I don’t dismiss conspiriologists, conspiracy is the way of the world, but as soon as you mention the word conspiracy in connection with banking, some assholes mentions the word Jew, some other asshole - from Searchlight or the ADL throws in the Protocols of Zion, and nobody listens to a word you say. They don’t anyway, but I see no point in giving these assholes ammunition. I’d rather they invented lies about me - as they usuall do - so I can expose them later and make them look even more stupid.


10

Posted by Roger Gray on Fri, 02 Apr 2010 15:16 | #

conspiriologists

Maybe “conspiracists” is a better word. And conspiracism is more compact than conspiracy theorist. I learned both words from Daniel Pipes, who wrote a book-length, and tediously repetitive, diatribe against conspiracy theory titled Conspiracy: How the Paranoid Style Flourishes and Where it Comes From.

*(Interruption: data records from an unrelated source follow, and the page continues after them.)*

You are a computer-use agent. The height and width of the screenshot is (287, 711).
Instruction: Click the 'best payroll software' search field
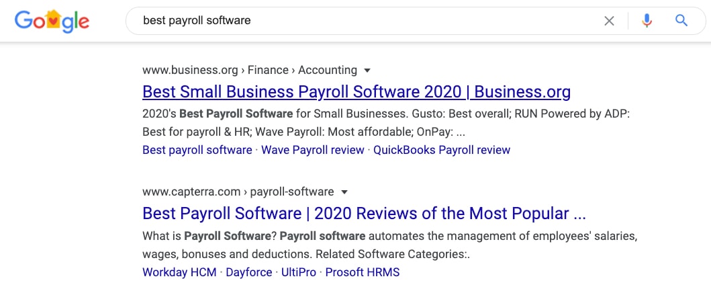363,20
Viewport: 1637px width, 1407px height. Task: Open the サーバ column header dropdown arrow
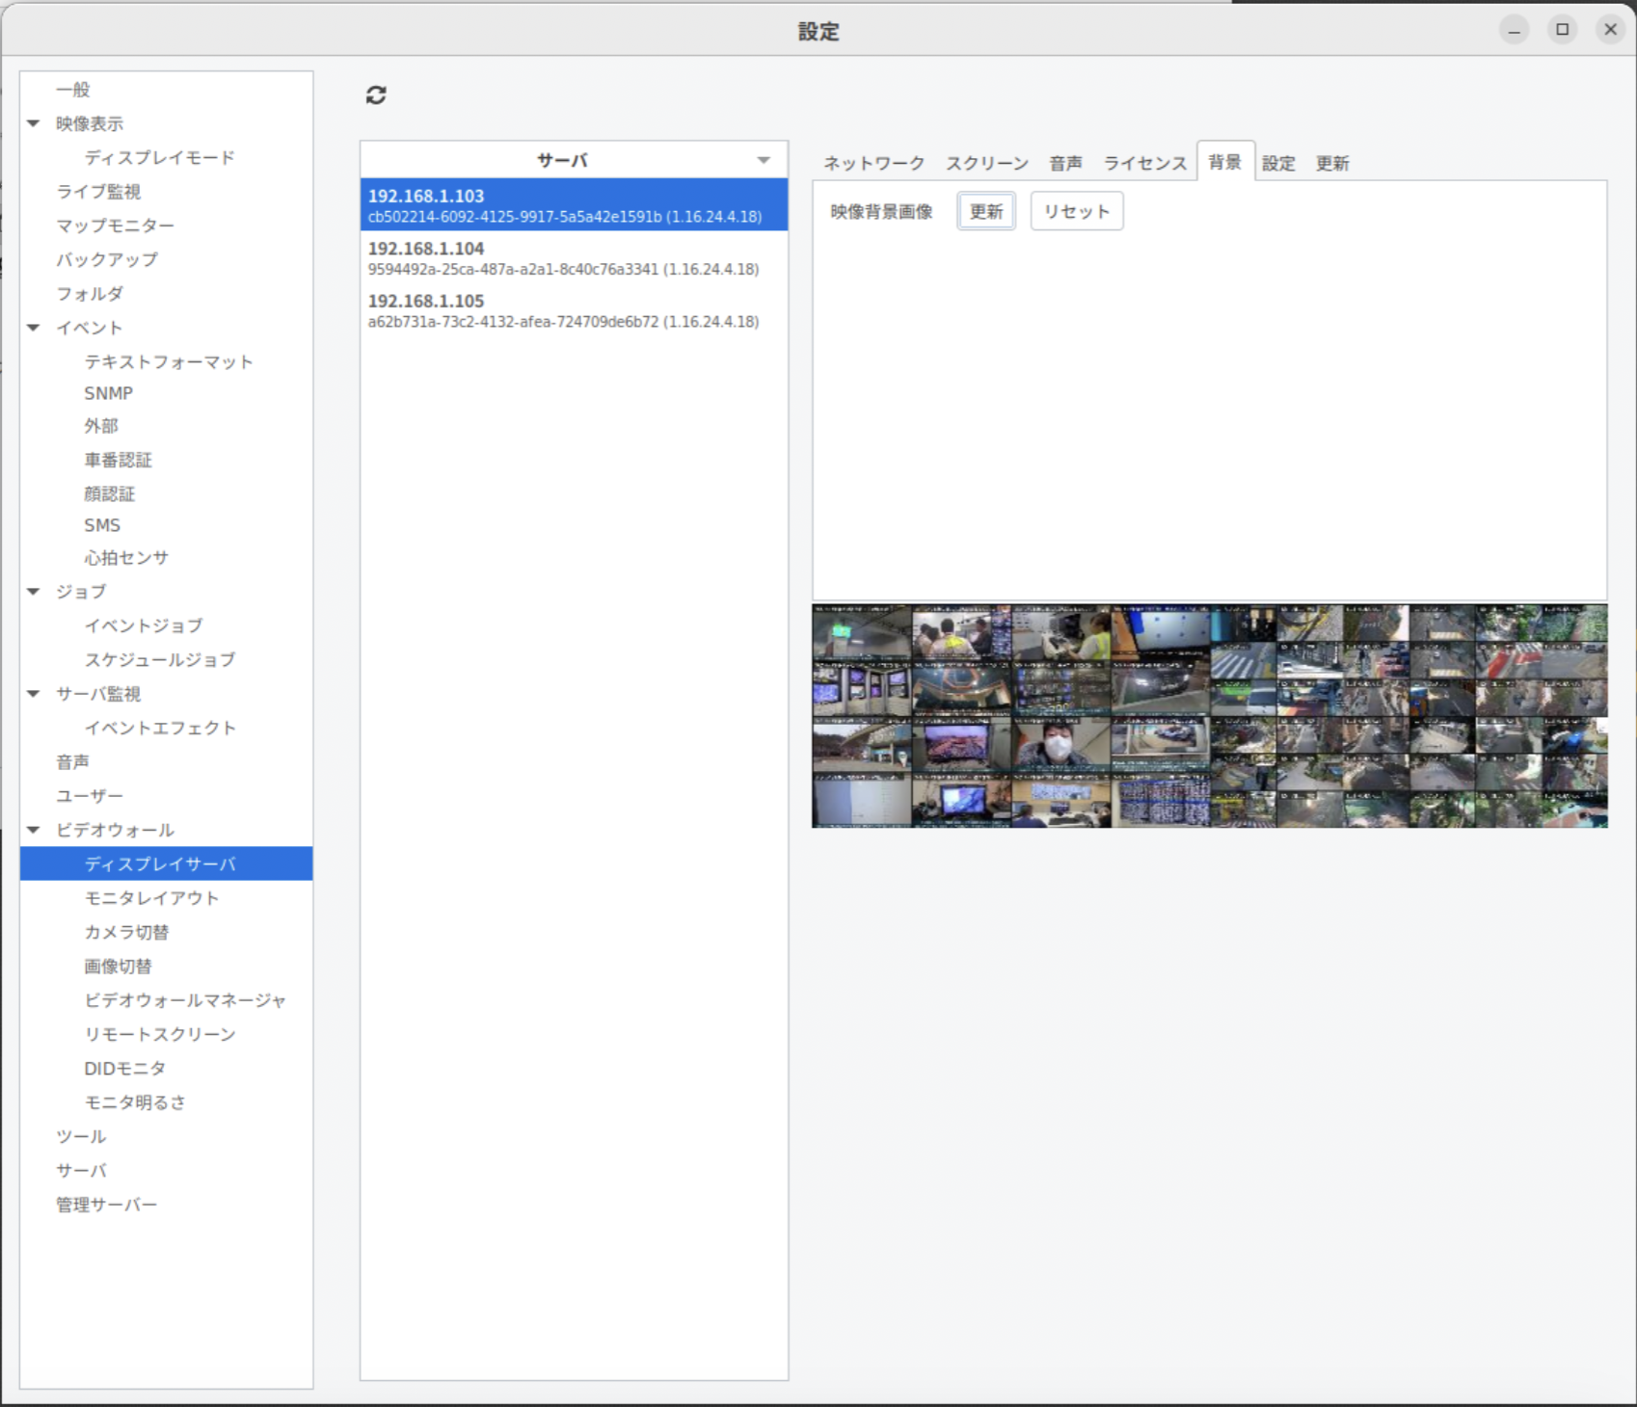764,160
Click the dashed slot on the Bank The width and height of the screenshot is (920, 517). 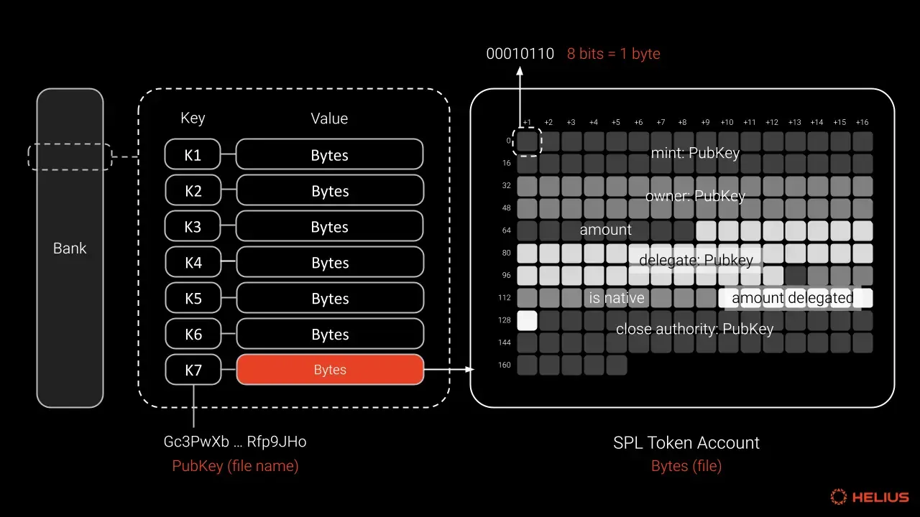pos(70,157)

A few years later I learned that Pipes, and his father, Richard, are fanatical Zionists, and Daniel is a neocon to boot. And he has the cheek to write a book that both argues against conspiracism and seeks to pathologise its practitioners. Such chutzpah!


11

Posted by CFE on Fri, 02 Apr 2010 15:20 | #

Not only is it the spawn of the globalist, foundation funded anti-waycist “Transition Towns” network…

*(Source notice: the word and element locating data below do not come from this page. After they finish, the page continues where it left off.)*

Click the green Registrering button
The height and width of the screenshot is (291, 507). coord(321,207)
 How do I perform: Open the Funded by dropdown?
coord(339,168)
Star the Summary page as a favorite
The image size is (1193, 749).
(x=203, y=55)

Would you care to provide some documentary evidence for this assertion?

Certainly, though I must say that it’s an unrealistically high standard to require “documentary” evidence for every assertion made.

In this case, it’s easy - just visit their website.

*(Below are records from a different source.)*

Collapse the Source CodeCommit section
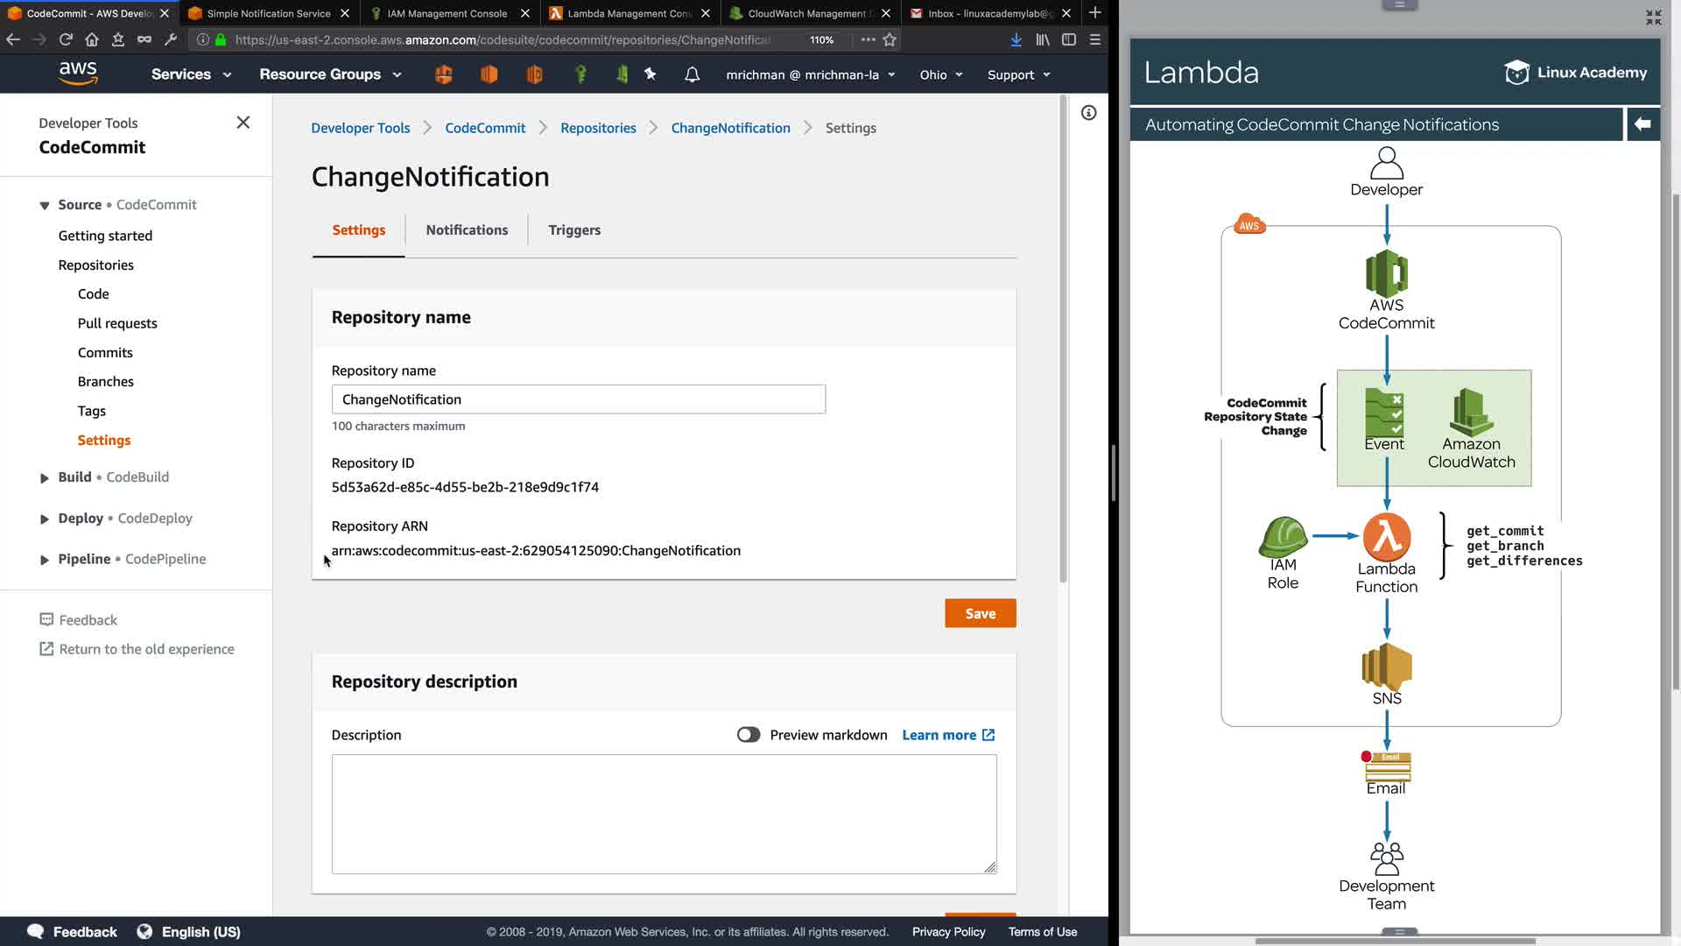The height and width of the screenshot is (946, 1681). click(x=45, y=205)
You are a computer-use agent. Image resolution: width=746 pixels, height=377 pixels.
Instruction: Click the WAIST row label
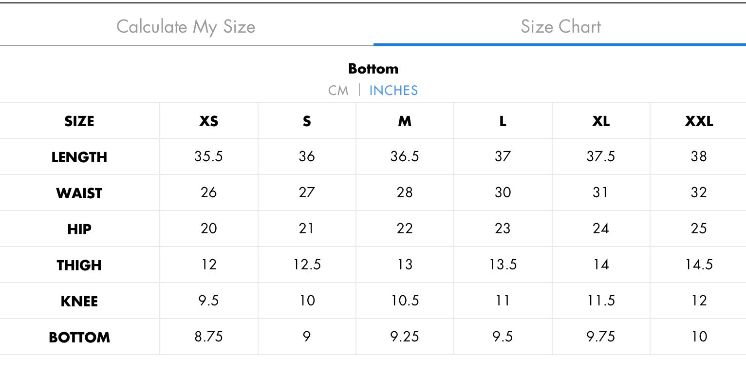tap(79, 193)
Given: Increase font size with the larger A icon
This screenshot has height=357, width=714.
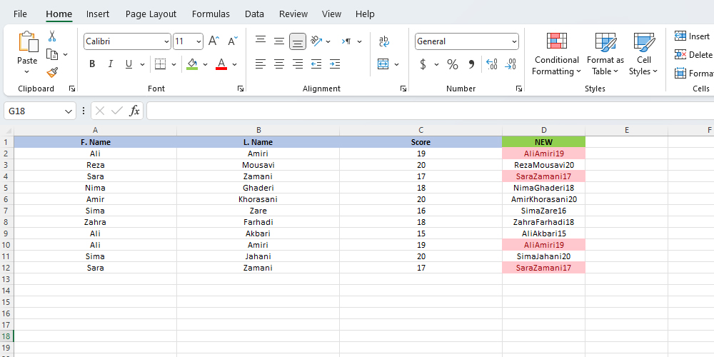Looking at the screenshot, I should pos(213,41).
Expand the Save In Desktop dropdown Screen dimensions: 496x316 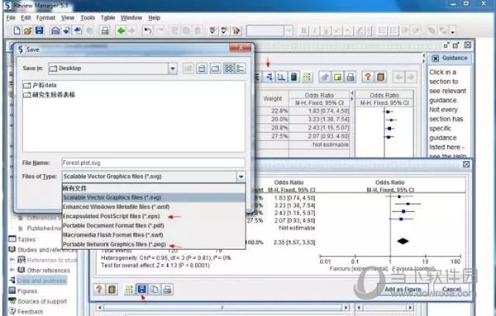click(x=173, y=68)
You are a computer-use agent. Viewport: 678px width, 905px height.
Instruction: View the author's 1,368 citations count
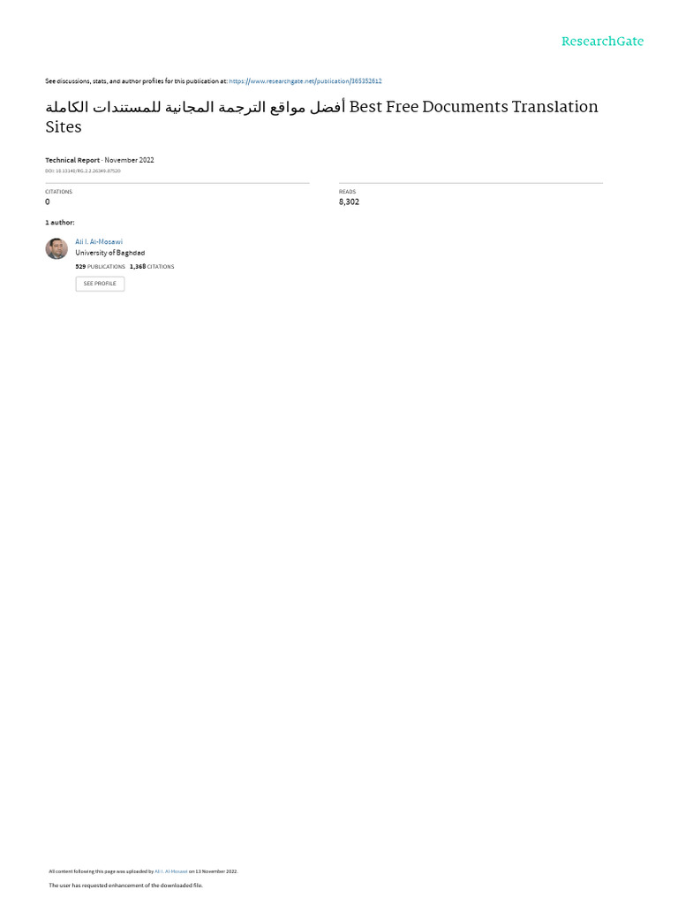click(152, 267)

Our trustees and funders want to make sure that while we actively nurture embrionic projects, we only promote to “official” status those communities we feel are ready to move into the awareness raising stage…

“Setting up your Transition Initiative - criteria”:

13. a commitment to strive for inclusivity across your entire initiative. We’re aware that we need to strengthen this point in response to concerns about extreme political groups becoming involved in transition initiatives. One way of doing this is for your core group to explicitly state their support the UN Declaration of Human Rights (General Assembly resolution 217 A (III) of 10 December 1948). You could add this to your constitution (when finalised) so that extreme political groups that have discrimination as a key value cannot participate in the decision-making bodies within your transition initiative. There may be more elegant ways of handling this requirement, and there’s a group within the network looking at how that might be done.

http://www.transitionnetwork.org/community/support/becoming-official

And here:
http://www.transitionnetwork.org/about/funding

‘Nuff said?

About 18 months ago there was mention of the Pears Foundation on their website, but this has now disappeared.

It so happens that I attended a transition town meeting in Manchester on Monday night, to my mind a movement that seeks freedom from corporatism and its discontents…

They insist on working closely with your local council, and thus with the “corporatist” UK gov.

...such as unwanted multiculturalism…

Surely not wanting multiculturalism is “extreme”, and not “inclusive”? Still, if the Manchester franchise has gone rogue and declared itself all white, that would be great news. Somehow I doubt it.

...and the hollowing out of Britain’s industrial base…

I suggest that your average TT drone, and certainly the leadership would “celebrate” that.

“Isn’t the only hope for the planet that the industrialized civilizations collapse? Isn’t it our responsiblity to bring that about?” - Maurice Strong

...so it comes as a considerable surprise that the movement is being funded by its ideological foe.

Astroturf.


12

Posted by Roger Gray on Fri, 02 Apr 2010 16:02 | #

Perhaps it is rude of me to ask for documentary evidence, but an unqualified assertion is just that. Your response is good, though, and I thank you for it.

I don’t know whether I’m amused or annoyed to learn that the embryonic movement has already moved to head off nativists (“extremists”), but I feel sure they’re deluding themselves if they think central authority in the form of the UN will prevail on the down slope of Hubbert’s curve. Communities will be at liberty to decide who they will include, if the future looks like what I expect it to.

But, obviously, on the basis of what you’ve brought to my attention, I need to rethink whether I want to be part of TT.